Google Scholar was used as the primary data source to identify academic integrity research publications. Data was collected from Google Scholar through an iterative process, with the aim of ensuring data set completeness and consistency. Both manual and automated checks and corrections were made on the resulting data. Excel and Python were used extensively to support data collection and processing with several scripts developed for internal use. The NLP aspects of processing relied heavily on the NLTK platform. Sentiment analysis, a process where the subjective information in a written expression is evaluated to identify the tone of the expression, was completed used the VADER toolkit. Both NLTK and VADER are open source.

Figure 1 provides a high-level overview of the data collection, cleansing and processing pipeline.

Fig. 1
figure 1

Data set formation pipeline

As Fig. 1 indicates, an initial set of search terms for Google Scholar were identified. These included such terms as academic integrity, academic dishonesty, student plagiarism and contract cheating. In each case, a search for these terms in the title of documents was conducted. This search type meant that a term like student plagiarism would match the word student and the word plagiarism used anywhere within a title and with the words in either order. The results were manually inspected to identify other possible search terms. Subsequently a list of bigrams (two consecutive words) in the titles was generated to identify more possible search terms. Frequently occurring bigrams related to the wider academic integrity area were also used. This process identified, for example, the term academic honesty as an alternative to academic dishonesty. The process also suggested the term research integrity, but this was deliberately excluded to avoid adding large quantities of papers to the initial data set that were unrelated to teaching, education or students. Nevertheless, some research integrity papers do appear in the final evaluation where these were identified through other terms and did prove to be relevant to academic integrity. Table 1 shows the final set of search terms that were used.

Table 1 Google Scholar search terms used to generate the initial data set

The initial data set required extensive cleansing. The process which Google Scholar uses to crawl research papers and generate its own records is error prone and so the initial data set contained many duplicate entries, for example where one version had a slightly incorrect title, listed authors in different orders or had author name variants. There were many cases where unsuccessful parsing of research documents had generated incorrect information in the Google Scholar database. In addition, information standing out as potentially suspect was cross-referenced against other sources. One such example was an article about student cheating and the Internet, allegedly published in 1970, whereas a check on the journal’s own web pages revealed the correct date.
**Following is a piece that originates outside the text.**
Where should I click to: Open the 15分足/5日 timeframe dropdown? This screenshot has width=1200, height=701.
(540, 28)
A further pruning process was necessary to limit the initial data set to only include papers that were research related and on subjects in the wider academic field. Table 2 summarises some of the main criteria applied to identify if papers should be included in or excluded from the primary data set. No direct attempt was made to judge the quality of the papers or exclude those published in predatory journals, although the development of secondary data sets of papers that the academic integrity community considers most important does indirectly address this possible limitation.
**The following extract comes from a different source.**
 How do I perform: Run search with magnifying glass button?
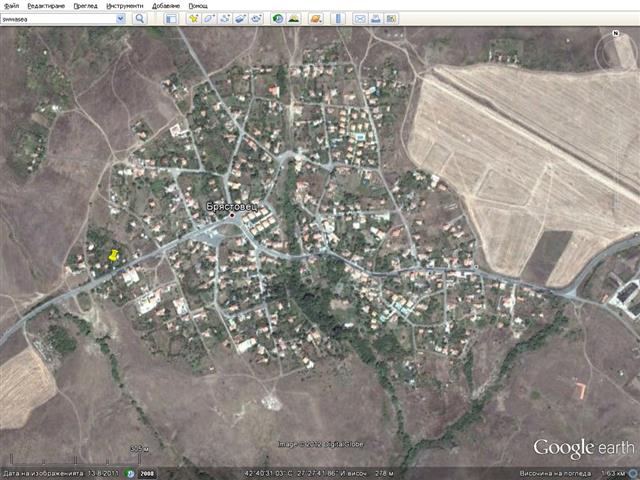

Table 2 Inclusion and exclusion criteria for the primary data set

The primary data set contained information about 8,507 research sources published between 1904 and 2019. A cumulative frequency graph showing when the papers were published in shown in Fig. 2.

Fig. 2
figure 2

Cumulative frequency chart of academic integrity paper publications

Figure 2 indicates that the rate of increase of publications in the academic integrity field has been exponential. There were approximately the same number of papers published between 1904 and 2011 as there were between 2012 and 2019. Although this may seem like a steep rate of increase, worldwide science and engineering publications were found to have grown at a rate of 4% per year between 2008 and 2018 (White, 2019). The corresponding figure for academic integrity publications is just below 3% per year.

Formation of the Secondary Data Sets

A further four smaller secondary data sets, all subsets of the primary data set, were developed to allow for a more detailed investigation. These data sets are summarised in Table 3.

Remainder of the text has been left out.